# Smoke alarm "chirp" sound upsets dog



## laprincessa (Mar 24, 2008)

Their hearing is far better than ours and that high pitched sound has to go right through them. Max will do the same thing - you should see how fast I figure out which one needs changed and get it fixed. The only thing that settles him down is for the noise to stop.


----------



## TheZ's (Jun 13, 2011)

That sound drives me crazy, so I can understand why it bothers your dog. And why do they always go off at 3am?


----------



## G-bear (Oct 6, 2015)

laprincessa said:


> Their hearing is far better than ours and that high pitched sound has to go right through them. Max will do the same thing - you should see how fast I figure out which one needs changed and get it fixed. The only thing that settles him down is for the noise to stop.
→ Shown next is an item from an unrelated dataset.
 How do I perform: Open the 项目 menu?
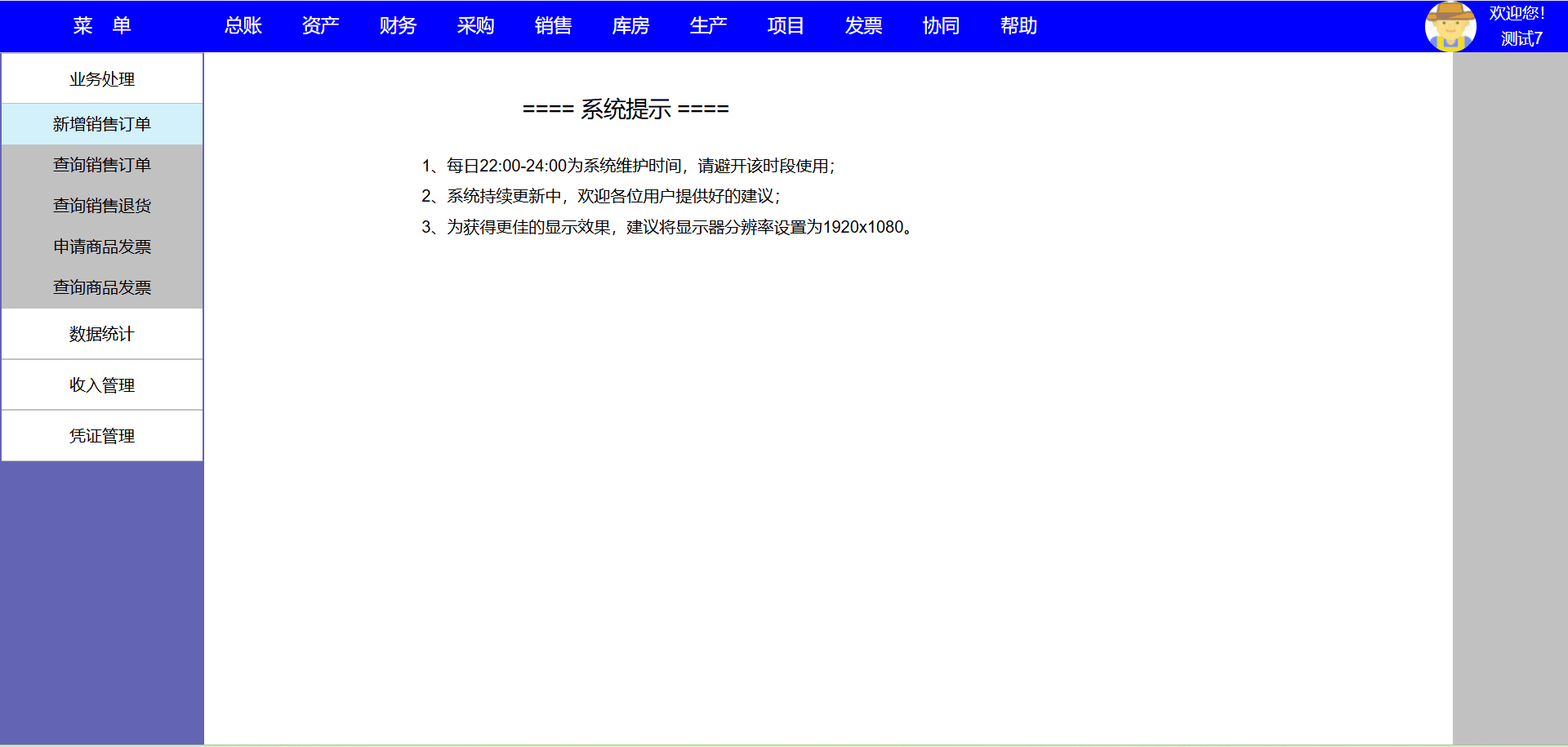click(x=786, y=26)
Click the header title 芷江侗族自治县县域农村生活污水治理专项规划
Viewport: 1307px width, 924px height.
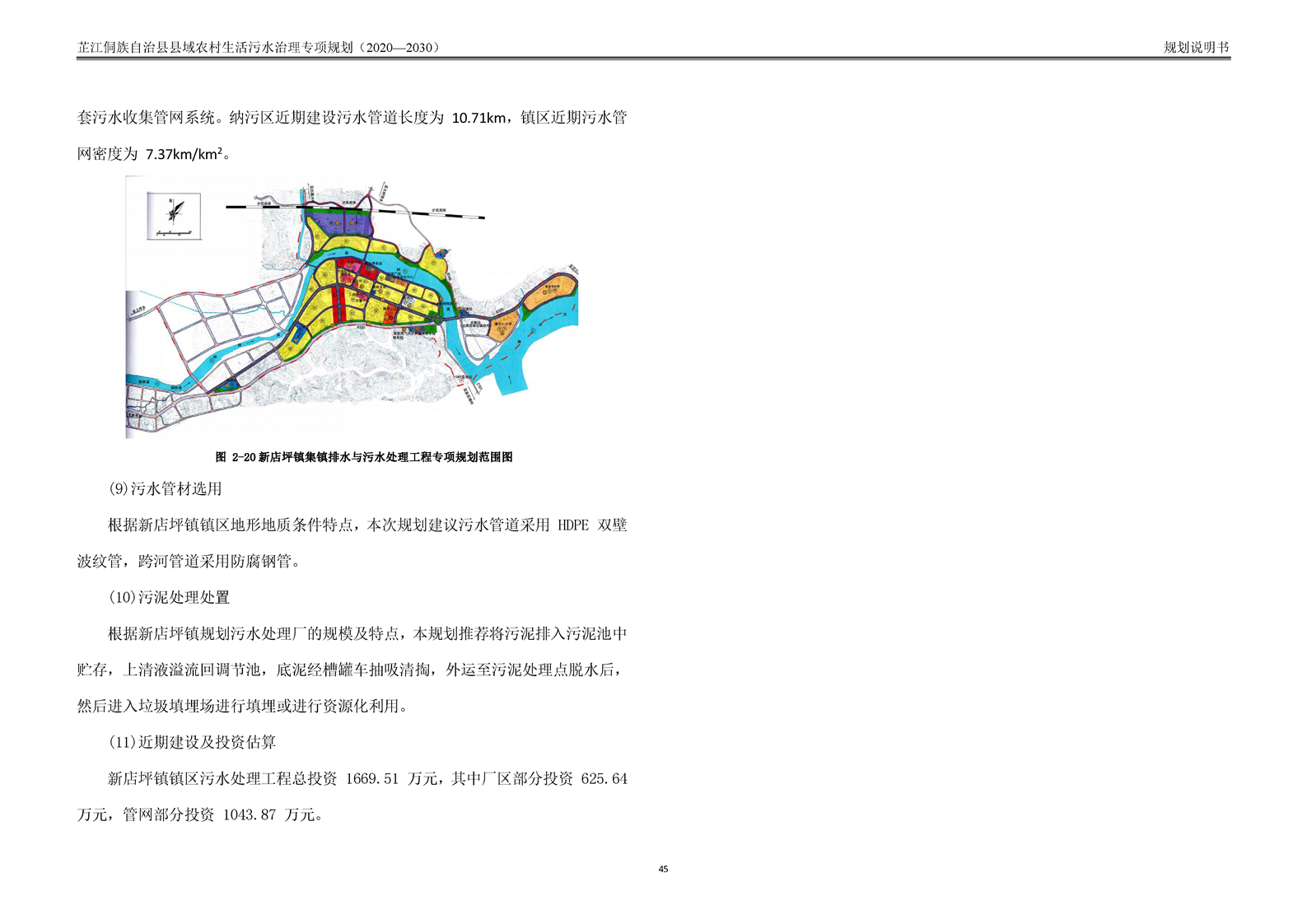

Same thing at our house with 3 dogs. I agree that it is because their hearing is so much better than ours is. My 3 dogs also completely wig out each month when the civil defense sirens are tested. Even in the winter with the windows closed. On the bright side I know that they will never allow me to sleep through a fire or a severe storm!


----------



## DanaRuns (Sep 29, 2012)

None of my Goldens react to that, but my little rescue terrier mix (named "Dave"  ) completely flips out when it happens, and shakes and hides and generally panics.


----------



## Cpc1972 (Feb 23, 2015)

One time one of ours was chirping upstairs. You could barely hear it. I was in the shower. Let's just say I almost had a 90 lb golden in the shower with me. Chloe doesn't care. Nothing bothers her. But Jake was a baby.


----------



## CAROLINA MOM (May 12, 2009)

My bridge boy use to hate it.......can't say I like it much either.


----------



## laprincessa (Mar 24, 2008)

I went to visit a friend in Ohio two years ago - one of her smoke detectors needed a new battery and the thing would not stop chirping. It drove me batty. I barely slept the first night, and made her take me to the store the next day for batteries. She said she'd gotten used to it and didn't hear it. Umm, no.


----------



## cubbysan (Mar 13, 2007)

My Brady is afraid of it too. There used to be a commercial that was played every morning during the news that had that noise, and he would be trying to jump into my arms. 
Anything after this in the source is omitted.